Voegtlin’s path makes the question personal. He started listening to Security Now in fourth grade. He is now 22, holds a cybersecurity degree from Augusta University, and describes the show as having been “there for as long as I can remember.” As he began job hunting, he realized how vast the industry is—and how little any one person can master.
“The more I learn, the more I realize I know nothing… It feels like it could take decades of working across different roles and industries before I discovered the niche that truly fits me. But then much of my career will already be behind me. How do you determine which area of cybersecurity is worth dedicating your life’s work to?”
Gibson’s Path: Stumble Wide, Then Go Deep
Gibson admitted he had no master plan either. He entered security indirectly—through Shields Up (a need he saw in the market) and the OptOut adware remover (after finding Aureate adware on his own PC).

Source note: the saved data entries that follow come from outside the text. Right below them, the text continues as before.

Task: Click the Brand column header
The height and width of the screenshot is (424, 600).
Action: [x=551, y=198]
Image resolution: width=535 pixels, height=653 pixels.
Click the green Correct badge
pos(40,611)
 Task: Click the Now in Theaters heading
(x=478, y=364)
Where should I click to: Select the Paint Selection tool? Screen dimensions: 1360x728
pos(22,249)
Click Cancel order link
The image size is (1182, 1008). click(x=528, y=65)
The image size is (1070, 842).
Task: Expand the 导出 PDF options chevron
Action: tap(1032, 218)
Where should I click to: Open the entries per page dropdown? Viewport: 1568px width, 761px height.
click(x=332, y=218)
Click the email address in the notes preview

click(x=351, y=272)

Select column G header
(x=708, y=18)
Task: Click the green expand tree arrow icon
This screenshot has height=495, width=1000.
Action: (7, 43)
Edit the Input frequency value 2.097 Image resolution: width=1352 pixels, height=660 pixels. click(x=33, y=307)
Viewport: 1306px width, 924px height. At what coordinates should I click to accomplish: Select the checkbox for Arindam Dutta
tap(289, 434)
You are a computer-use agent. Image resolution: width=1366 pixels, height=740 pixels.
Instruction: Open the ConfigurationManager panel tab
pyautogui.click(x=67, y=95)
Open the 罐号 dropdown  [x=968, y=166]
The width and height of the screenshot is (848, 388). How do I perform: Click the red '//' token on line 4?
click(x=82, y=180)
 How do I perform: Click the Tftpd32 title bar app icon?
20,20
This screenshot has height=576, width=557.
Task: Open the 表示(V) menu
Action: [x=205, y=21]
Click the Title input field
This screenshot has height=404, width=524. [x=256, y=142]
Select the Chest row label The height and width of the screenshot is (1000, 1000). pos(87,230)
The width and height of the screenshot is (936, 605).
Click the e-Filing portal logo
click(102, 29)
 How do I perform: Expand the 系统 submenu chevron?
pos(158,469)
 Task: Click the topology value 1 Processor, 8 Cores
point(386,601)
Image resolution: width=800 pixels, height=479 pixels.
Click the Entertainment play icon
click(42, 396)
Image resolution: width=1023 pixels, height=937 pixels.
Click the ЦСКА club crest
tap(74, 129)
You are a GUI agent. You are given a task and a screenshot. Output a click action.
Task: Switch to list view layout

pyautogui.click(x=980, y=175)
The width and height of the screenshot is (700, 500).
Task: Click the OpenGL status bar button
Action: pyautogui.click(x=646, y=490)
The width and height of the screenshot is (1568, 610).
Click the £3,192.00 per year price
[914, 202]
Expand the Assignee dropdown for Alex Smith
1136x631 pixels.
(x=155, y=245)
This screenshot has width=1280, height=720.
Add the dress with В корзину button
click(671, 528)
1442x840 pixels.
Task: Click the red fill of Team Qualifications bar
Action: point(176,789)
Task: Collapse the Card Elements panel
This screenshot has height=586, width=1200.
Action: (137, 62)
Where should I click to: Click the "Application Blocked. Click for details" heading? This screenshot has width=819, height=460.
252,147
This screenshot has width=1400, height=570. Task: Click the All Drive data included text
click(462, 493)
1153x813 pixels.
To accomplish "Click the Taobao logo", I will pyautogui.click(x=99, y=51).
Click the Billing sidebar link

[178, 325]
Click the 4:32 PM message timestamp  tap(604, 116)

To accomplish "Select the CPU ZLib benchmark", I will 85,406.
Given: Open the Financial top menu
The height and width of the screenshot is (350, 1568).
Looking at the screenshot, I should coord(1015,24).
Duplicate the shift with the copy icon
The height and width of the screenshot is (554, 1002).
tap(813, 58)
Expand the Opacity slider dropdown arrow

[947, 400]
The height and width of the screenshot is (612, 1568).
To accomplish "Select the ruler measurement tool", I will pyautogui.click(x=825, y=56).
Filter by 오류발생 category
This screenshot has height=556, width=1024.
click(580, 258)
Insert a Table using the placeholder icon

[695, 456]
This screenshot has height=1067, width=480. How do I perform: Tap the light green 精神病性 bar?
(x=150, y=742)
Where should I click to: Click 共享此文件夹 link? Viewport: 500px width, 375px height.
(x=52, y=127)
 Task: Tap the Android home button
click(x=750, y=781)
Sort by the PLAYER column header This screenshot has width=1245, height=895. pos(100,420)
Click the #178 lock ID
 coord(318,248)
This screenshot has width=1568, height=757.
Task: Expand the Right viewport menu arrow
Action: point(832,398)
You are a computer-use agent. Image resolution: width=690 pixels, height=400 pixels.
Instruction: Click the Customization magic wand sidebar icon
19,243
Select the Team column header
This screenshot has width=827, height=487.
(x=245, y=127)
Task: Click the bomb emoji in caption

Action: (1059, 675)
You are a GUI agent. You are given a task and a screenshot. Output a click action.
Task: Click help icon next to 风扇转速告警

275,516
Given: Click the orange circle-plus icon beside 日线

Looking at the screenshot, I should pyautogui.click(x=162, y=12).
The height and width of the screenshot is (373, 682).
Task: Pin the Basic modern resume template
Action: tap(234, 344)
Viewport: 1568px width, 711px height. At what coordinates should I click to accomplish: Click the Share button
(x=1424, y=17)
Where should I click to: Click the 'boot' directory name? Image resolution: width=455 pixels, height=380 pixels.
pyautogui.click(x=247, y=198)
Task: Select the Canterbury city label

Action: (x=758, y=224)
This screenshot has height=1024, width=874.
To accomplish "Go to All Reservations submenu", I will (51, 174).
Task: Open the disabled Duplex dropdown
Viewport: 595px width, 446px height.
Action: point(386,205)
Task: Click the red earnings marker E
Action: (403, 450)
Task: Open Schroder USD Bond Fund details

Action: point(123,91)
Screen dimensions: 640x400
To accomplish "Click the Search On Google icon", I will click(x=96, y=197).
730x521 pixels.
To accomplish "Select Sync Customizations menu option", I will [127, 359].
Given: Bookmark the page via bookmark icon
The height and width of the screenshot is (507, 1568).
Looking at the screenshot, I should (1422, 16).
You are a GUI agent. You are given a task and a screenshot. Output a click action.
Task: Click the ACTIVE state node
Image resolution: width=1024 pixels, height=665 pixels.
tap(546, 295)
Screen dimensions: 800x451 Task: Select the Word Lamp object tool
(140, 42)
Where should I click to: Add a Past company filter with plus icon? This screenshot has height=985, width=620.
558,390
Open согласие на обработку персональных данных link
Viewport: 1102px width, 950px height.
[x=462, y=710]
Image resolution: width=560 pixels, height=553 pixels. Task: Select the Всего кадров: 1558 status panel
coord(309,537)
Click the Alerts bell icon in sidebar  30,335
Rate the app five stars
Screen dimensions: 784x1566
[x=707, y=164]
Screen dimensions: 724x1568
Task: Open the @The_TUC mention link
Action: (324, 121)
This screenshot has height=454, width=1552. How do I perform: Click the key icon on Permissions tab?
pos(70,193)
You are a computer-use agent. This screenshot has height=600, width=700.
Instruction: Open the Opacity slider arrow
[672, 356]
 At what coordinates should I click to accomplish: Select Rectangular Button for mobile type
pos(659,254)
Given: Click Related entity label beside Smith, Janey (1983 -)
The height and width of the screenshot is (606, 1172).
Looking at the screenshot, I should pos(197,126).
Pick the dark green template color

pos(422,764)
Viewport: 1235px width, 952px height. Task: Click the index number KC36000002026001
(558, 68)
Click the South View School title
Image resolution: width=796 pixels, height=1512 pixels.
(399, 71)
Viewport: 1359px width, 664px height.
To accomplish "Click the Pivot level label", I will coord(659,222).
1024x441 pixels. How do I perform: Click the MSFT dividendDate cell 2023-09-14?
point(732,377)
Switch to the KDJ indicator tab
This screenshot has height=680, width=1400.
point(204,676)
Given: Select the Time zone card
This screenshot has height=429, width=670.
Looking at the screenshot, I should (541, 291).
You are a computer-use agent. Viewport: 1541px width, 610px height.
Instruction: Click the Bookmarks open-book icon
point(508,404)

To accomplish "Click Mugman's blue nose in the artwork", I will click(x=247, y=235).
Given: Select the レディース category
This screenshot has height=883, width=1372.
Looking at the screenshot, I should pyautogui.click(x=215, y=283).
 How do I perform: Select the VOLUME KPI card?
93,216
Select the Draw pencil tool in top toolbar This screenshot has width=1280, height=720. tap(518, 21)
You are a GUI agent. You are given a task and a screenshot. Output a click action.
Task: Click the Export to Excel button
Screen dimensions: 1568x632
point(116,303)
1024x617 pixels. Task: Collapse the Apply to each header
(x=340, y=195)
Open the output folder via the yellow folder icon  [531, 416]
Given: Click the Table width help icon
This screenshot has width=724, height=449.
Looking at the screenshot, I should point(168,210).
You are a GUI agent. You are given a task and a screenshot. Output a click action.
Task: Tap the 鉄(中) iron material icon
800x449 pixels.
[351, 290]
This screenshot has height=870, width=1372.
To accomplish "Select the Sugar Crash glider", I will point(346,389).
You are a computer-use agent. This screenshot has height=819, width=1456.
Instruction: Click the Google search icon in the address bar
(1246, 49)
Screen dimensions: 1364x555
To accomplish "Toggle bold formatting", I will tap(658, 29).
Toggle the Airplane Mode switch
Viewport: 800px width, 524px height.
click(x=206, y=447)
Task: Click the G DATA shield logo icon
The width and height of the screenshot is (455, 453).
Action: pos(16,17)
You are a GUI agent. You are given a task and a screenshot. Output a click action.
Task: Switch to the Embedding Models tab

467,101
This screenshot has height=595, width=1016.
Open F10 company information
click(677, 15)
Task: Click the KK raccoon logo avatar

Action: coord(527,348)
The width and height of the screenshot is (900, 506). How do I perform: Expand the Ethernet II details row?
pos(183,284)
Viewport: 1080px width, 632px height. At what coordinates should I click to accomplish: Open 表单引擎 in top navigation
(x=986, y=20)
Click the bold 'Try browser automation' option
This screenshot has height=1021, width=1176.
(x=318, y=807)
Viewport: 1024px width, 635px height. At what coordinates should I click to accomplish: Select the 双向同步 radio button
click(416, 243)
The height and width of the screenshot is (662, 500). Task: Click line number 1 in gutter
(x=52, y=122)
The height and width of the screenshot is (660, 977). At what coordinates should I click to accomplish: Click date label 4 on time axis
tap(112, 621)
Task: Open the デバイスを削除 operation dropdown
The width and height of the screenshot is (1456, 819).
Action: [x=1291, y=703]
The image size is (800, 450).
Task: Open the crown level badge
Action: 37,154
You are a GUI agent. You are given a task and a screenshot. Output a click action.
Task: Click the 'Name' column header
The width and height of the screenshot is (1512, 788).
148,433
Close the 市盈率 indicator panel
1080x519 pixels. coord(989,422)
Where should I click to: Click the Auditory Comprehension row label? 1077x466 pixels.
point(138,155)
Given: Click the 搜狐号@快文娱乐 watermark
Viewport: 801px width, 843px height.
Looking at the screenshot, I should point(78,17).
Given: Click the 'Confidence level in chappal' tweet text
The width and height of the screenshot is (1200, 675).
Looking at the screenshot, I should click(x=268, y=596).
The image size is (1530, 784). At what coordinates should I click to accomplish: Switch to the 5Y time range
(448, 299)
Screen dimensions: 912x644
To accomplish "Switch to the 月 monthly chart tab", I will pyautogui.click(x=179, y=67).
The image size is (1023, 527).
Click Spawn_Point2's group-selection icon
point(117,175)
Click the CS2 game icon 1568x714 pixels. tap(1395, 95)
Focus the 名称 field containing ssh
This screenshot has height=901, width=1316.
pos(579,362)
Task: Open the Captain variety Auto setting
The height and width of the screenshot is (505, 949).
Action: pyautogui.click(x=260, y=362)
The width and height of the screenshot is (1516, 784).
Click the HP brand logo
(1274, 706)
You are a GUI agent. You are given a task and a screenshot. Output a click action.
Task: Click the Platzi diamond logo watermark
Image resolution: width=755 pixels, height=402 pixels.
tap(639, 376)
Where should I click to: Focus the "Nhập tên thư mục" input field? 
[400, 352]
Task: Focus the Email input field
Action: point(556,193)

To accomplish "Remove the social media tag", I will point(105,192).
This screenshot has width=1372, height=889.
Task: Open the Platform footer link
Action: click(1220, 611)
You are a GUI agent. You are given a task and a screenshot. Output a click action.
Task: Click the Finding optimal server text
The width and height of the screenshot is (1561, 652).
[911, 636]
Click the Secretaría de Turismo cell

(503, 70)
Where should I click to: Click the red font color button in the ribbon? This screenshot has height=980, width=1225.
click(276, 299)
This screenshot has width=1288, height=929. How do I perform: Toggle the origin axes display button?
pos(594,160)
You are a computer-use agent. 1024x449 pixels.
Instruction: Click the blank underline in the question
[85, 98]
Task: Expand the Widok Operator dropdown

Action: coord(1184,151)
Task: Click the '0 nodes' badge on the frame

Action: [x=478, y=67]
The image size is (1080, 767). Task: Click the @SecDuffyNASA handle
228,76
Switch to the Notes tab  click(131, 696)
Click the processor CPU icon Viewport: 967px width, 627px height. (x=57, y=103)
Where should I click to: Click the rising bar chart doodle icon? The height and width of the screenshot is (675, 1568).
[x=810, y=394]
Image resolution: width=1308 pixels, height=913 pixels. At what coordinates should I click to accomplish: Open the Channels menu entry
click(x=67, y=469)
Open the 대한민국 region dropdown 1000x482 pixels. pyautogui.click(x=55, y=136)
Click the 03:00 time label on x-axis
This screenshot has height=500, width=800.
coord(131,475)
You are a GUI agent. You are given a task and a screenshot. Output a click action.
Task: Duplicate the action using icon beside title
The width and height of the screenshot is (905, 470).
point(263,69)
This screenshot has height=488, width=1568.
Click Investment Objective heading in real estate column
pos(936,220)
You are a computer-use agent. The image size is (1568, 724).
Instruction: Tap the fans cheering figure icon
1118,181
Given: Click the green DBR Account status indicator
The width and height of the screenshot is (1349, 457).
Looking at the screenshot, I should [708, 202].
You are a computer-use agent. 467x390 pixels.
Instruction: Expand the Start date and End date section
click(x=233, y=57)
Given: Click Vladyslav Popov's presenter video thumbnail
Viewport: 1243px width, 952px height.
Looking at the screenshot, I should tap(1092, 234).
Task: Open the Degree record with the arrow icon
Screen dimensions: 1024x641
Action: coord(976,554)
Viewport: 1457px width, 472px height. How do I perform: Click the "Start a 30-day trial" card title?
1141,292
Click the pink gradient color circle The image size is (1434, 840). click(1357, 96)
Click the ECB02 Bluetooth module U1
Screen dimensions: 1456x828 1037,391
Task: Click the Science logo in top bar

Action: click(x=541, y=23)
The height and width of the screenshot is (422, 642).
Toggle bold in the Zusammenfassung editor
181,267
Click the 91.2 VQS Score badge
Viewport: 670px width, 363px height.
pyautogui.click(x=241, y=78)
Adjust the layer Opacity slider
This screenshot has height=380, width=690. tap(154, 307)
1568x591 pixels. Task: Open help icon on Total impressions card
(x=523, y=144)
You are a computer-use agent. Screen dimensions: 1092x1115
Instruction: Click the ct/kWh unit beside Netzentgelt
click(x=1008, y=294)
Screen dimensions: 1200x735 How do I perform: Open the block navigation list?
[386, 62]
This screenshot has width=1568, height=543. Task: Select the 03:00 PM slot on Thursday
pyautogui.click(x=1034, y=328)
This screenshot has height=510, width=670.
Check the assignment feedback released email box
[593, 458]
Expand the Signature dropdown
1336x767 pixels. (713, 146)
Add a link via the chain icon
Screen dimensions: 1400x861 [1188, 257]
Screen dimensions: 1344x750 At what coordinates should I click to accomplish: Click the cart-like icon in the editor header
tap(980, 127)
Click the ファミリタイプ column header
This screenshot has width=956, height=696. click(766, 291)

At the time, SpinRite was running smoothly, and security looked like the next problem worth solving.
His background—from childhood interest in electricity through electronics, physics, engineering, hardware, and software—gave him a broad base before he specialized.
His advice to Robert:
- Deliberately do what he did accidentally: pursue the widest possible exposure across the field
- Let gravity work: breadth surfaces many subdomains; you may naturally gravitate toward one
- Then specialize hard: in today’s competitive market, become the best you can at a narrowly targeted specialty—but only after you discover what truly interests you
Even if no single niche clicks immediately, Gibson argued, broad exposure still makes you better equipped for whatever you eventually choose.
Laporte: Try Things Until Something Clicks
Laporte called it an eternal question—not unique to cybersecurity. His own kids ask the same thing. With so much happening in tech today, he said he would not know which direction to pick if he were starting over.
His framework aligns with Gibson’s:
- Try as many things as possible — expose yourself and see what sticks
- Listen to your heart — you will know when something clicks
- Do what you love — Gibson and Laporte both said they followed interest, not a spreadsheet
Laporte summarized the goal in one line Gibson echoed: “I never worked a day in my life”—because the work felt like joy, not labor.
What This Means for Early-Career Cybersecurity Pros
Robert’s dilemma—breadth vs. depth before time runs out—is real, but the hosts reframed it:
| Fear | Reframe |
|---|---|
| “I’ll waste years finding my niche” | Exploration is the path—not a detour from it |
| “I need to pick one specialty now” | Pick exposure first; specialize after something sticks |
| “I know nothing” | That awareness is normal in a field with endless subspecialties (GRC, IR, cloud, AppSec, OT, etc.) |
Practical moves while exploring:
- Rotate internships or junior roles across SOC, GRC, pentest, cloud security, or identity if possible
- Ship small projects—homelabs, CTFs, bug bounties, open-source tooling—to test what energizes you
- Follow problems that annoy you personally; Gibson built tools because he had the problem
- When something clicks, narrow aggressively and aim to be exceptional in that lane
Bottom Line
Neither Gibson nor Laporte offered a formula for choosing “the one” cybersecurity specialty at 22. They offered something more durable: explore widely, notice what pulls you in, then specialize fiercely. Robert Voegtlin already proved long-term curiosity—fourth grade to a degree. The niche is less likely to arrive in a job title on day one than in the problems you cannot stop thinking about after you have tried enough of them.
Frequently Asked Questions
Q: What did Steve Gibson advise about choosing a cybersecurity specialty?
A: Gain the widest possible background exposure first, let yourself gravitate toward what interests you, then become exceptional in a narrow specialty once you know what sticks.
Q: What did Leo Laporte add?
A: Try many things, listen to what clicks emotionally, and pursue work you love—he and Gibson both said they followed passion rather than a predetermined career map.
Q: Should new graduates pick one cybersecurity path immediately?
A: The hosts argued no—premature specialization can misallocate years. Exploration across roles and problems is how you discover what deserves a lifetime of focus; depth comes after that discovery.